Article ->
◆ ◆ ◆

“Tomorrow’s world is being shaped by millennials”, says Athymis Gestion CEO

He is definitely one of the most active chief executive officers of the French asset management industry on social networks. Nothing surprising as Athymis Gestion’s CEO Stéphane Toullieux is passionate about tech and has been looking for years at the market’s current megatrends such as digitalisation, ESG and millennials.

He recently brought his company into a new challenge with the launch of the Athymis Better Life fund on 28 July 2017, a socially responsible investing strategy the firm has built from scratch.

“The launch of the Athymis Better Life fund has been the result of several factors, first of which being my relationship to impact investing and SRI strategies. It dates back to 2001 when I started working at La Financière de l’Echiquier. I have taken part actively to the launch of the LFDE foundation in 2004 that supports a number of social initiatives mainly through sharing funds. Then, at Athymis Gestion, we have launched two strategies (Athymis Millennials, Athymis Millennials Europe) focused on the millennial trend last year which is much connected to the SRI universe,” explains Toullieux to InvestmentEurope.

◆ ◆ ◆

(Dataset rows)
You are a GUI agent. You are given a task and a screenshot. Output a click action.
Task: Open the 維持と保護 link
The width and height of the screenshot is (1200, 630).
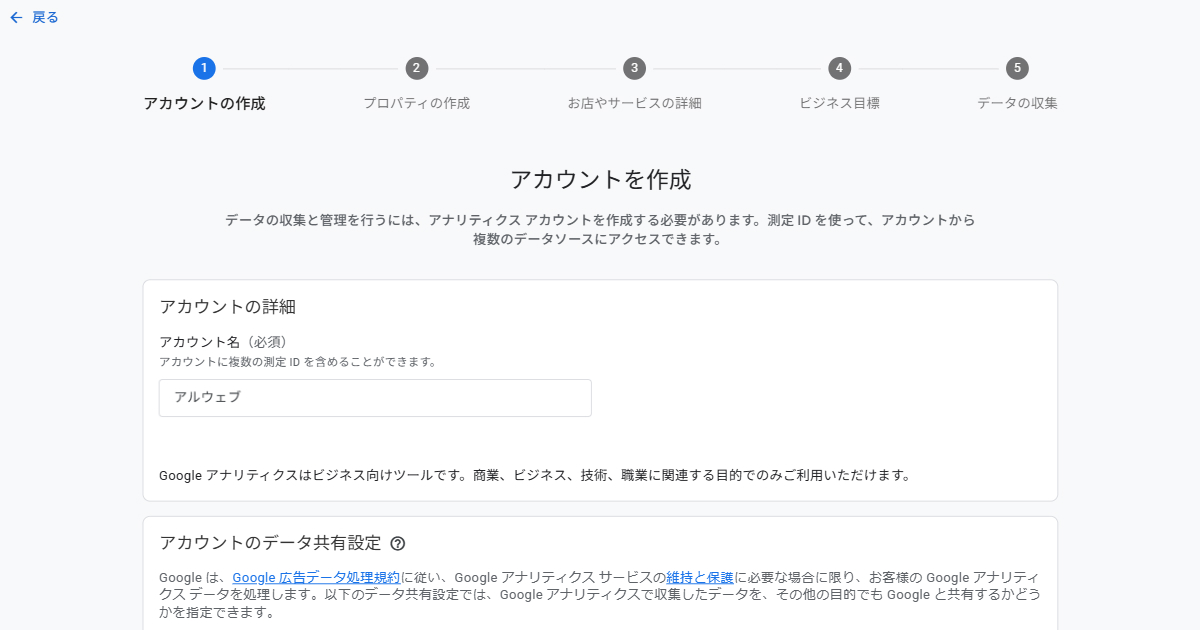(700, 577)
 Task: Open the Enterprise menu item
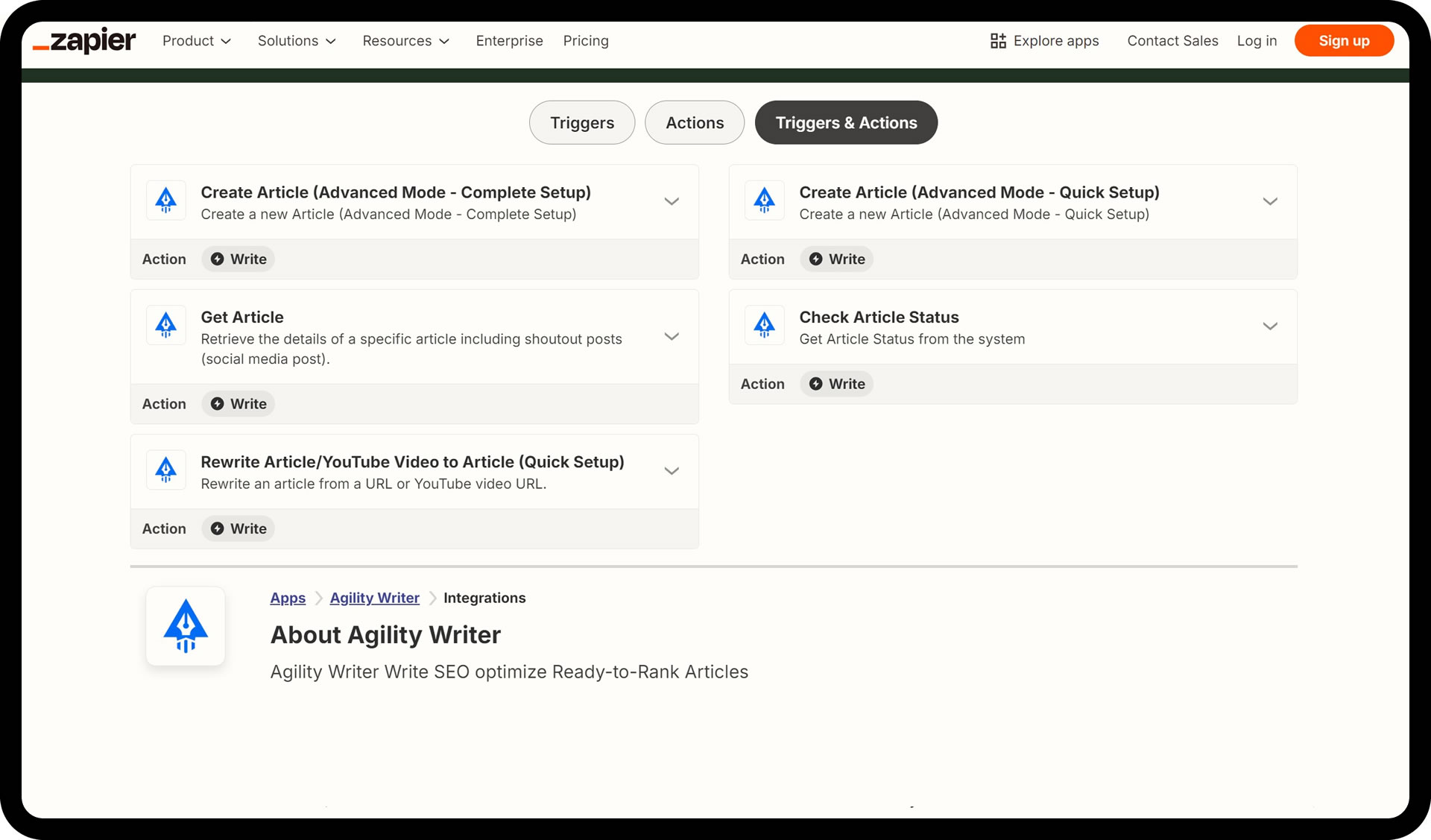(509, 41)
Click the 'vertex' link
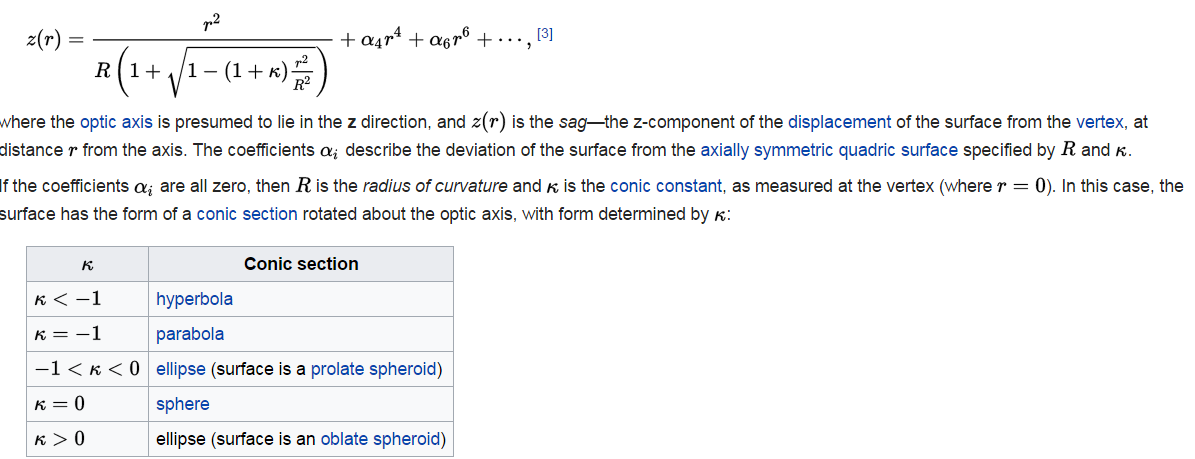Viewport: 1195px width, 459px height. (1101, 122)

◆ ◆ ◆

Written instruction -> According to the article, why is it unsurprising that Stéphane Toullieux is among the most active French asset management CEOs on social networks?

The reply -> He is passionate about tech. For years he has also been following the market's current megatrends, such as digitalisation, ESG and millennials.